[Saved data entries]
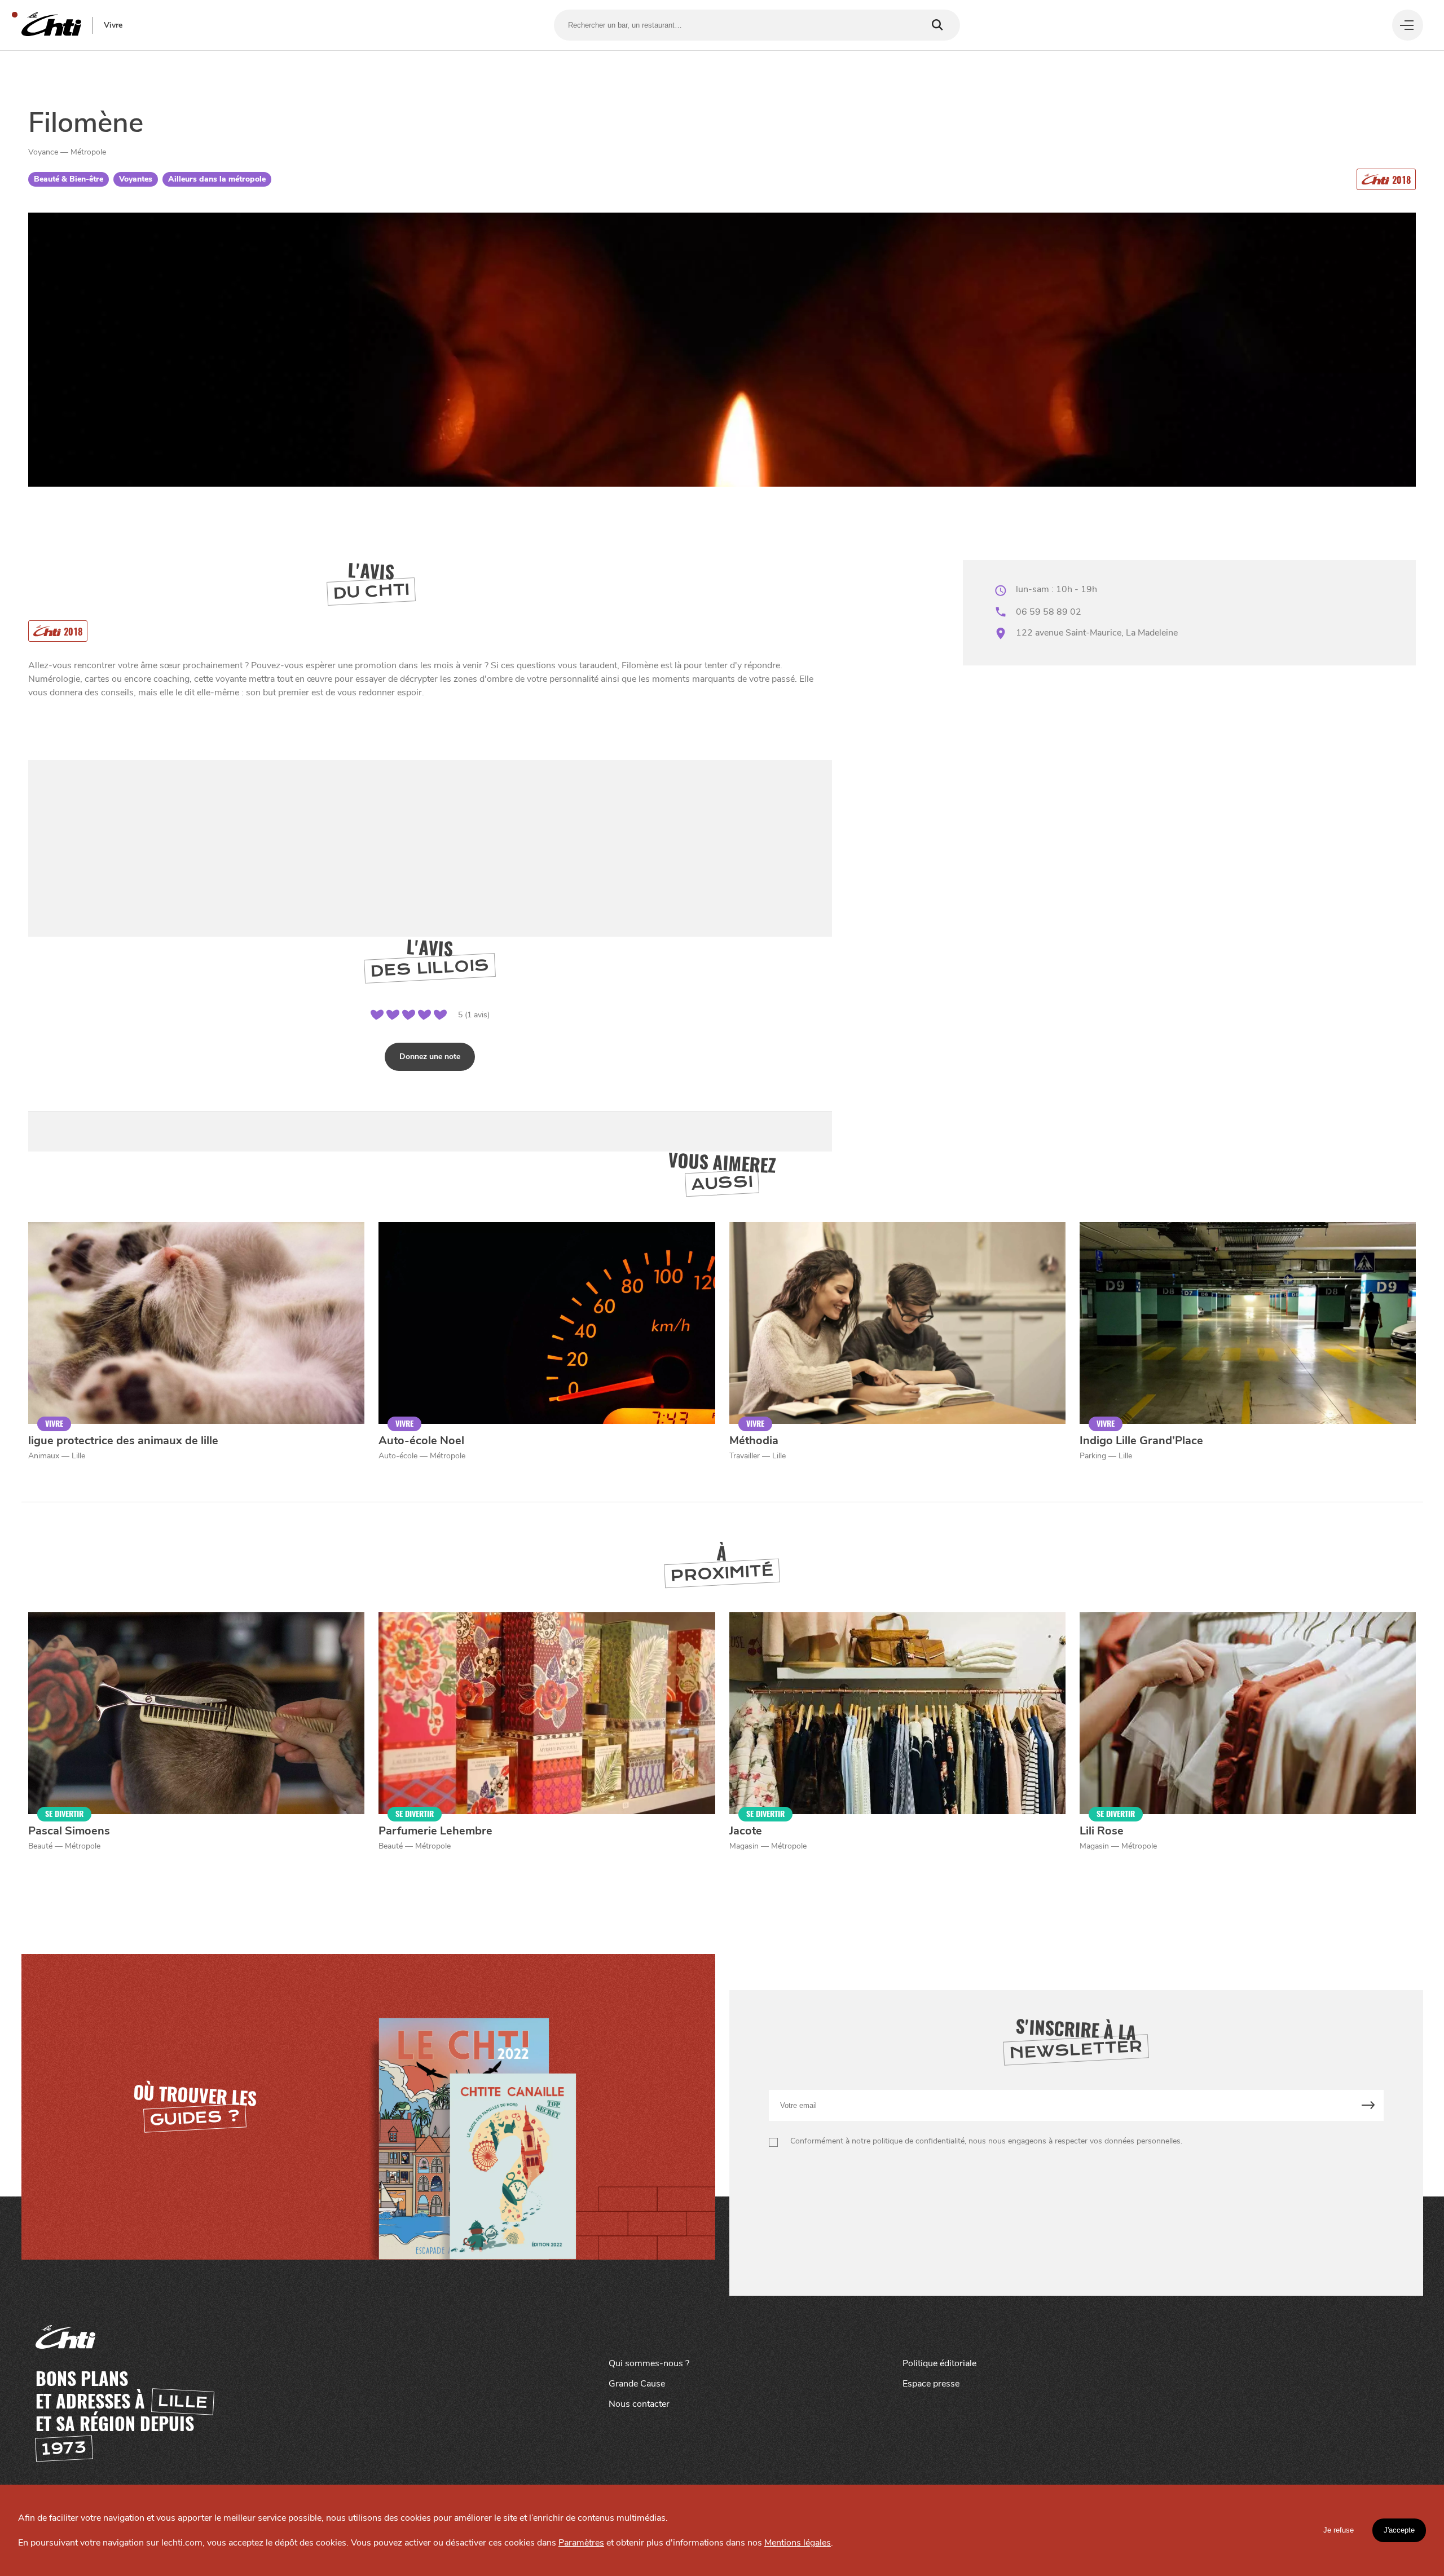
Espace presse (930, 2383)
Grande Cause (637, 2383)
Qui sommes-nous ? (649, 2363)
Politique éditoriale (939, 2363)
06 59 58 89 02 (1048, 612)
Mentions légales (797, 2543)
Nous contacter (639, 2404)
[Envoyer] (1368, 2105)
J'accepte (1399, 2530)
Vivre (113, 25)
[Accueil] (51, 25)
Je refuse (1338, 2530)
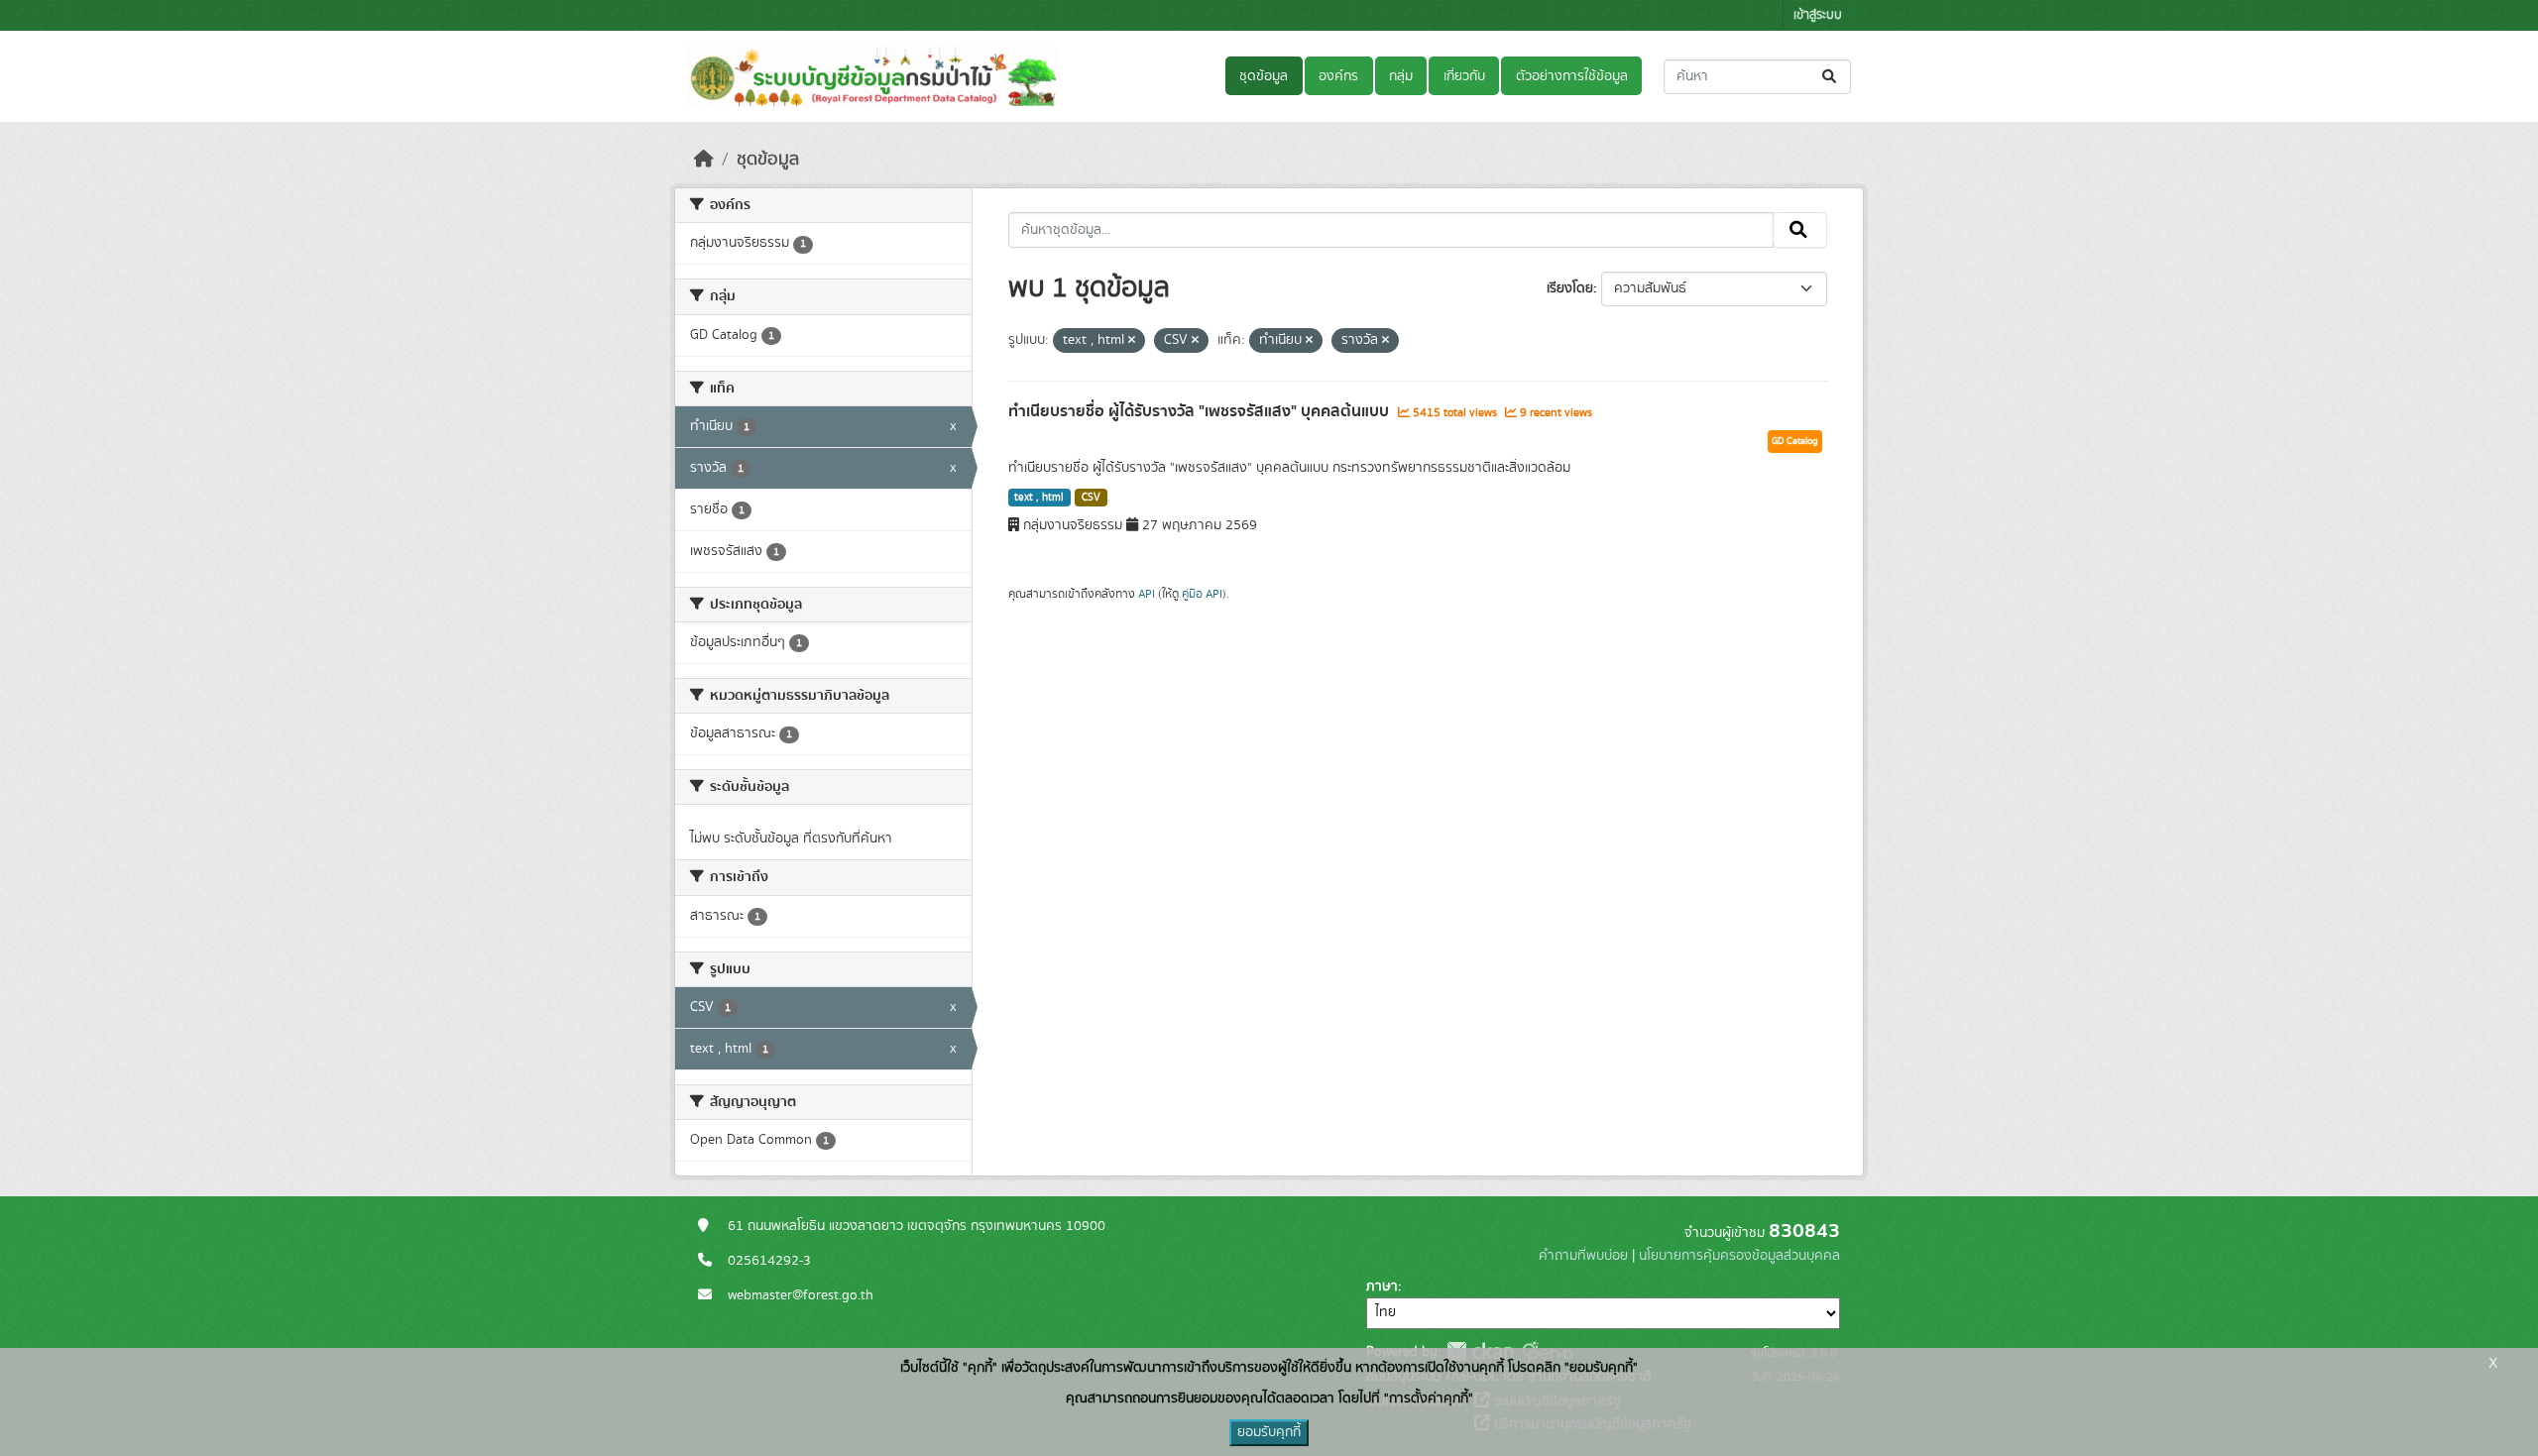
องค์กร (1338, 76)
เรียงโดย (1570, 288)
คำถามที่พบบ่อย (1583, 1256)
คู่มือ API (1202, 594)
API (1146, 594)
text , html (1039, 497)
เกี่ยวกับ (1464, 76)
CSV (1091, 497)
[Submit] (1830, 76)
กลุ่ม (1401, 76)
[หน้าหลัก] (704, 159)
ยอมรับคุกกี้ (1269, 1432)
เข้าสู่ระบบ (1817, 15)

[EXERCISE DESCRIPTION] The expected output is an exact copy of the lines from the top of the data above through the line containing "[หน้าหลัก] (704, 159)", both included, with every picture omitted.

[OUTPUT OF THE EXERCISE]
Espace presse (930, 2383)
Grande Cause (637, 2383)
Qui sommes-nous ? (649, 2363)
Politique éditoriale (939, 2363)
06 59 58 89 02 (1048, 612)
Mentions légales (797, 2543)
Nous contacter (639, 2404)
[Envoyer] (1368, 2105)
J'accepte (1399, 2530)
Vivre (113, 25)
[Accueil] (51, 25)
Je refuse (1338, 2530)
องค์กร (1338, 76)
เรียงโดย (1570, 288)
คำถามที่พบบ่อย (1583, 1256)
คู่มือ API (1202, 594)
API (1146, 594)
text , html (1039, 497)
เกี่ยวกับ (1464, 76)
CSV (1091, 497)
[Submit] (1830, 76)
กลุ่ม (1401, 76)
[หน้าหลัก] (704, 159)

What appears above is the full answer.